TO DO.
Reproduce only the lines of the material below that start at the line containing "Open three-dot menu for Test 2 folder" and stop at the line containing "Image resolution: width=1521". Keep both end lines.

AVAILABLE DATA.
- Opening Delimiter -

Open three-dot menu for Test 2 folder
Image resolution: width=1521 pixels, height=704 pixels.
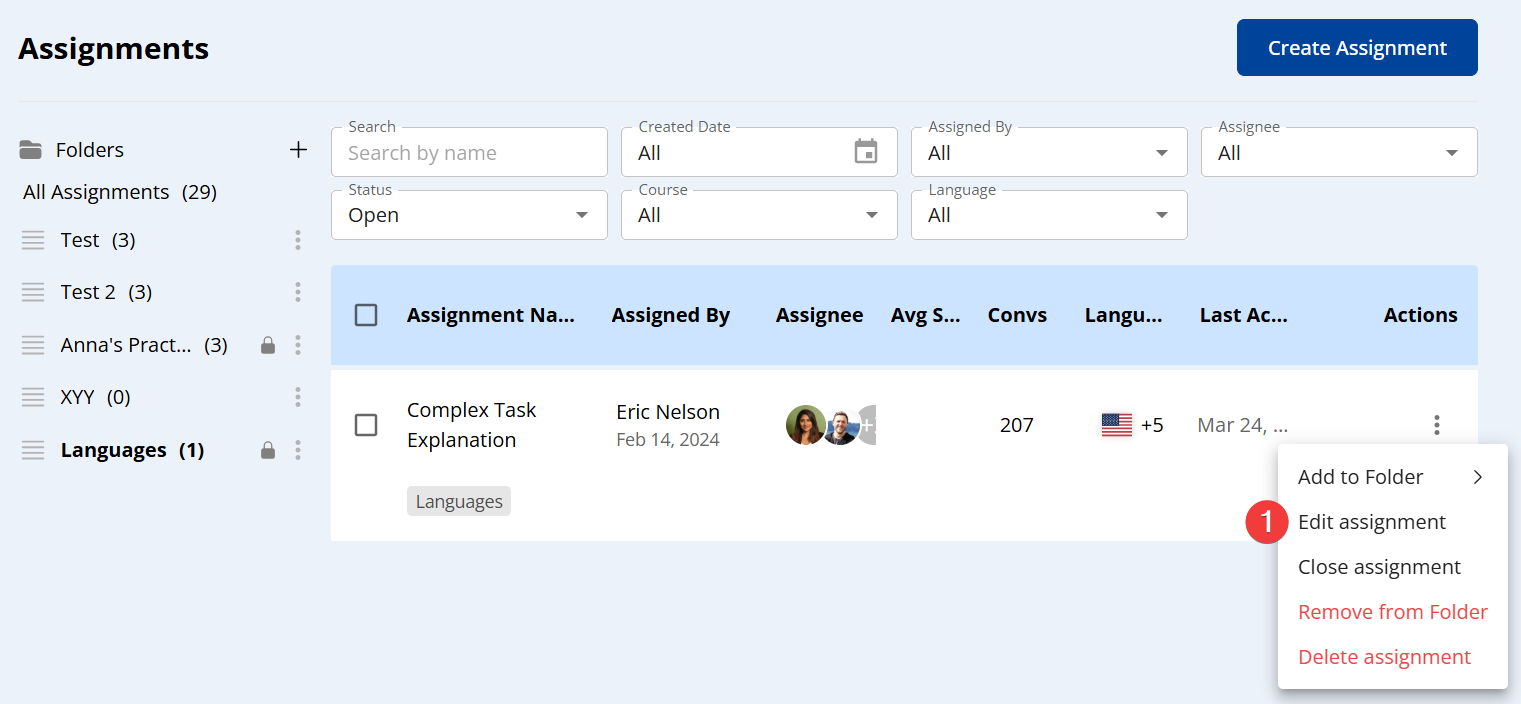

- Closing Delimiter -
- Opening Delimiter -

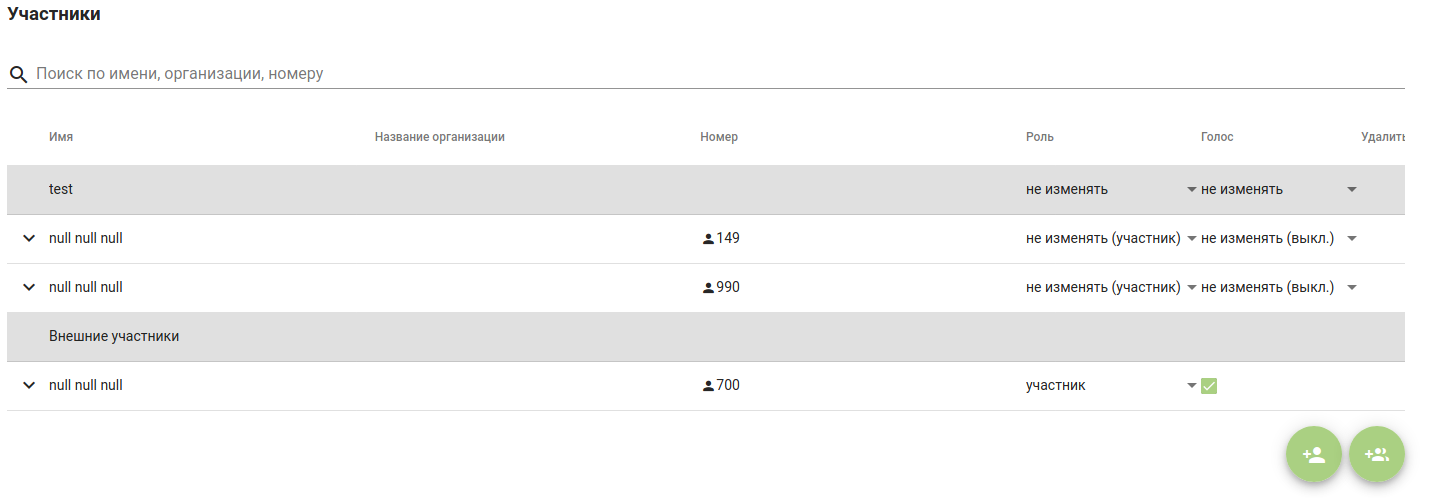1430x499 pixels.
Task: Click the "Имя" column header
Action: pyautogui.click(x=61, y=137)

- Closing Delimiter -
- Opening Delimiter -

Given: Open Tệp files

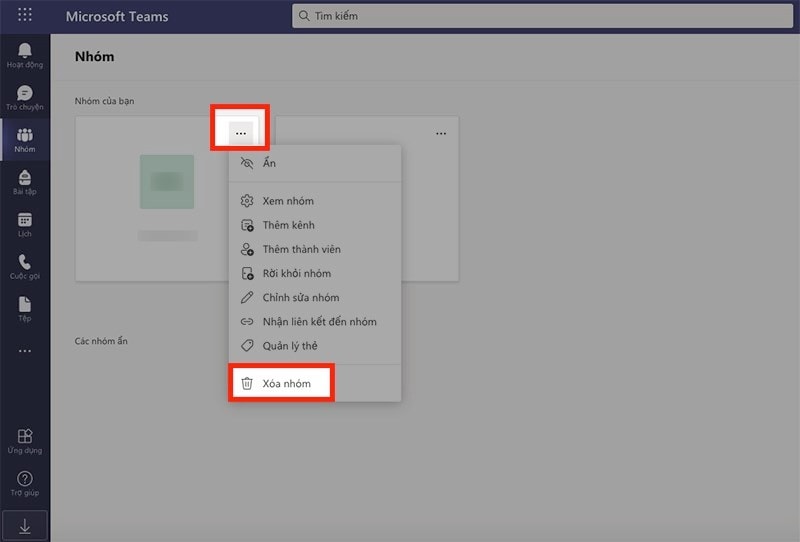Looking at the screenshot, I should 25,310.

- Closing Delimiter -

THE ANSWER.
Open three-dot menu for Test 2 folder
Image resolution: width=1521 pixels, height=704 pixels.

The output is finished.